Sandboxing & virtual environments¶
Yesterday you learned how to wrap python code up into a package with its own name and version number. There are several situations in which it can be useful to “sandbox” code into its own space so that other package installations cannot interfere with it, and so that it cannot interfere with them.
Aims: (update with links and further details)¶
Introduce the basic idea of environment variables
Introduce various virtual environment and container solutions including
Venv
Anaconda
Docker
Explore in further detail how to work with Anaconda
Contact details:
Dr. Rhodri Nelson
Room 4.85 RSM building
email: rhodri.nelson@imperial.ac.uk
Teams:
@Nelson, Rhodri B
in#acse1
or#General
, or DM me.
Enviroment variables¶
From Wikipedia (https://en.wikipedia.org/wiki/Environment_variable):
An environment variable is a dynamic-named value that can affect the way running processes will behave on a computer. They are part of the environment in which a process runs. For example, a running process can query the value of the TEMP environment variable to discover a suitable location to store temporary files, or the HOME or USERPROFILE variable to find the directory structure owned by the user running the process.
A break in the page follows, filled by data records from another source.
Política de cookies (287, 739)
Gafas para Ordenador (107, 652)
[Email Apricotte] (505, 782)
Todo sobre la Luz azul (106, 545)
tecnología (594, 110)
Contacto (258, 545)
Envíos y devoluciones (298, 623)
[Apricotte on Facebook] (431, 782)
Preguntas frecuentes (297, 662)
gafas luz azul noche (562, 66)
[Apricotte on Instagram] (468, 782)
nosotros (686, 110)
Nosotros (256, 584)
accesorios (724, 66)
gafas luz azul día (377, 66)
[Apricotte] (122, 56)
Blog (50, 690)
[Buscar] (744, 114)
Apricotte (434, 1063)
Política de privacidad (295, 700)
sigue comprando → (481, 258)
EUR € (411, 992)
As an example, one important environment variable is the PATH variable. To view the value of this variable, on a Unix machine you can type
echo $PATH
or on a windows machine
echo %PATH%
The variable is a list of directory paths. When the user types a command without providing the full path, this list is checked to see whether it contains a path that leads to the command.
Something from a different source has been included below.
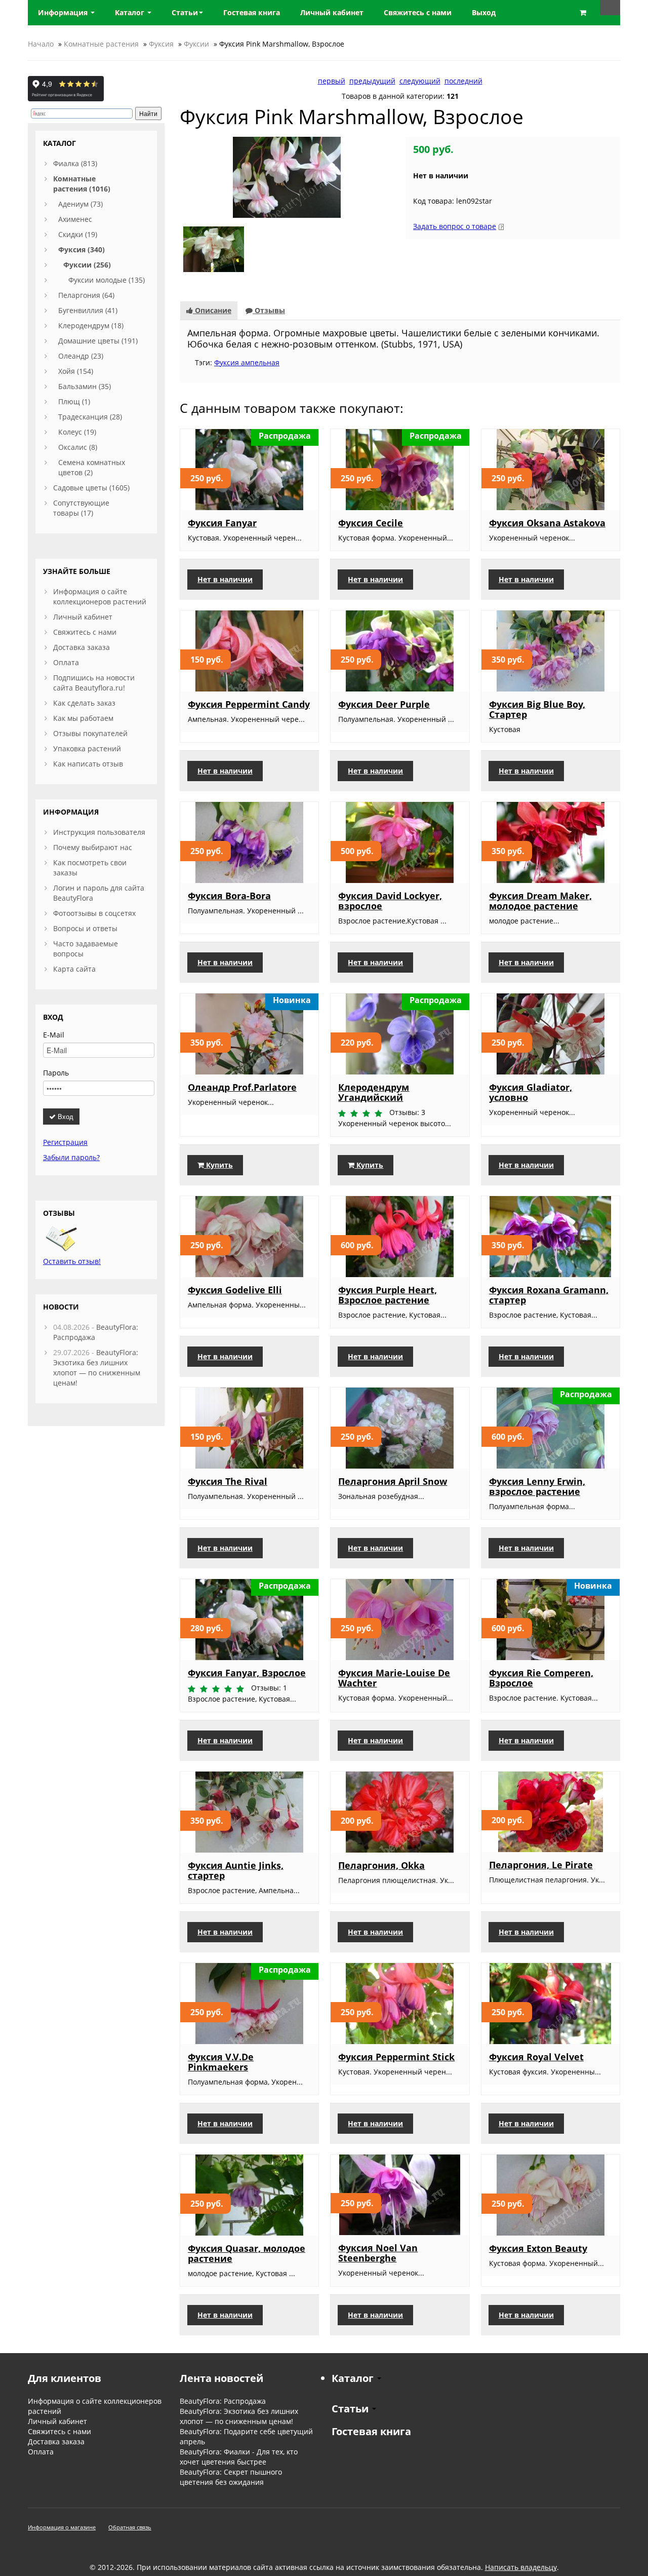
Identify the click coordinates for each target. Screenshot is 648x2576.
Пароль (56, 1073)
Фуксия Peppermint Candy (249, 704)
In summary, the values of environment variables govern how certain as aspects of your environment function, e.g. which executables and libraries will be called/accessed by default, or which options will be used when executing certain commands.
Why do we need a virtual environment?¶
You’re also now familiar with the Python
package manager pip
. Consider the following two ‘dummy’ packages and their requirements:
Package A, requires the following packages:
a, version >= 1.0
b, version 1.2
c, version >= 2.2
d, version >= 5.0
Package B, requires:
a, version >= 1.0
b, version >= 1.3
e, version 1.0
f, version >= 7.0.
Reviewing the above, we can see there is a conflict for package b. Clearly, using pip
to switch between two versions of package b
every time want to use A or B is not a good solution. But further, in reality, when working on larger development projects such dependency conflicts may arise for several, of even dozens(!), or packages. Clearly, a better solution is to have both versions of the software installed and an easy way to switch between the appropriate environment variables when using either A or B. This is where virtual environments come in handy.
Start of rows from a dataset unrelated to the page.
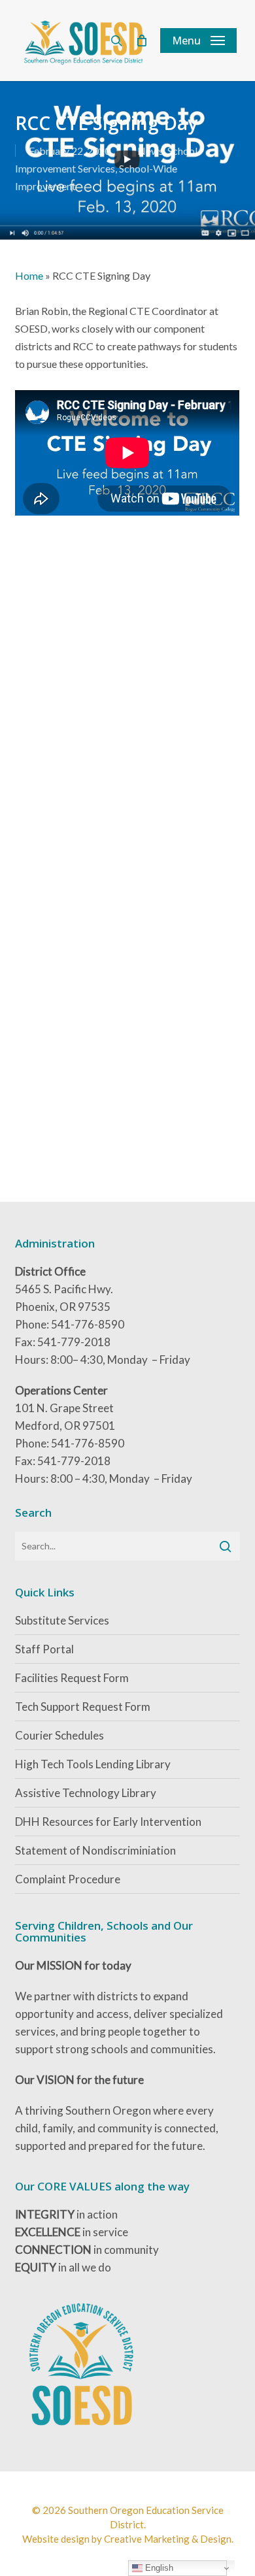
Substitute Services (62, 1620)
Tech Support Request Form (82, 1706)
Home (29, 275)
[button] (198, 40)
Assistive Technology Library (85, 1793)
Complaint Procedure (67, 1879)
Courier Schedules (59, 1735)
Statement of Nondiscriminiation (95, 1850)
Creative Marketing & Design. (168, 2539)
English (158, 2568)
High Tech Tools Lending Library (93, 1764)
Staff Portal (44, 1649)
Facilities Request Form (72, 1678)
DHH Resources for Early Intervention (108, 1821)
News (150, 150)
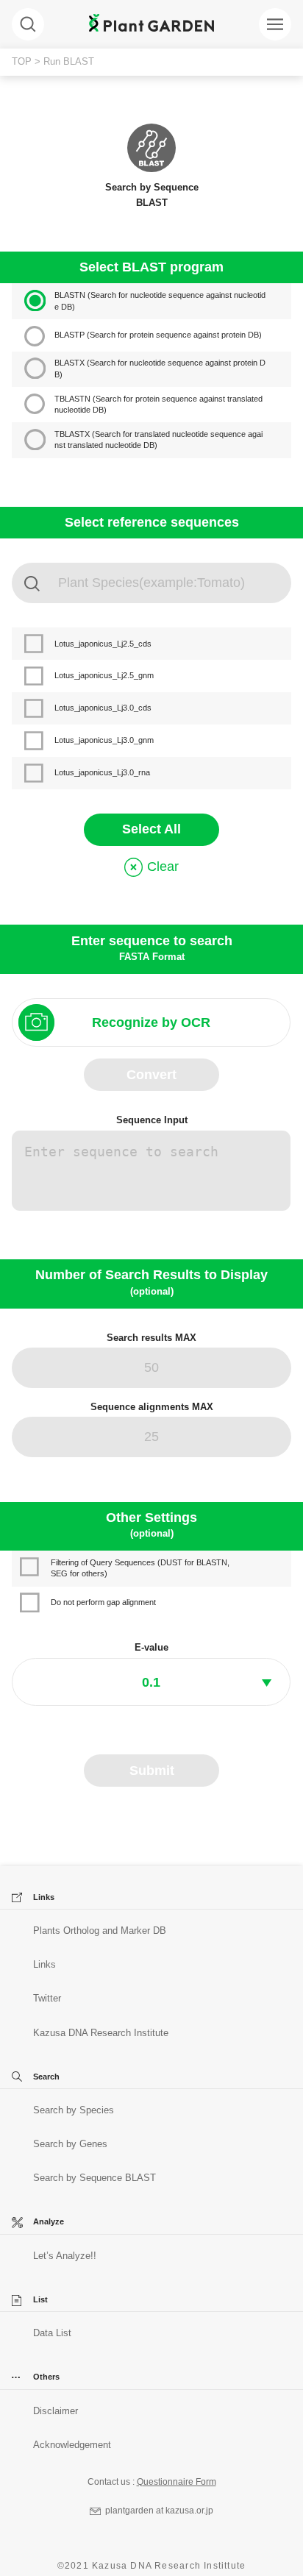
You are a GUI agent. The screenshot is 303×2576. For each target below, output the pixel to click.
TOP (22, 61)
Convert (151, 1074)
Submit (151, 1770)
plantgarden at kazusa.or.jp (159, 2510)
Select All (151, 829)
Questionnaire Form (176, 2482)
A virtual environment is a tool that helps to keep dependencies required by different projects separate by creating isolated python virtual environments for them. This is one of the most important tools that most Python developers use.
When and where to use a virtual environment?¶
By default, every project on your system will use the same directories (defined via environment variables) to store and retrieve site packages (third party libraries). Why does this matter? In the above example of two projects, you have two versions of package b
. This is a real problem for Python since it can’t differentiate between versions in the “site-packages” directory. So both v1.2 and v1.3 would reside in the same directory with the same name. This is where virtual environments come into play. To solve this problem, we just need to create two separate virtual environments, one for each project. The great thing about this is that there are no limits to the number of environments you can have since they’re just directories containing a few scripts.
Along with the above example, we may also want to make use of virtual environments because
Sometimes packages have the same name, but do different things, creating a namespace clash.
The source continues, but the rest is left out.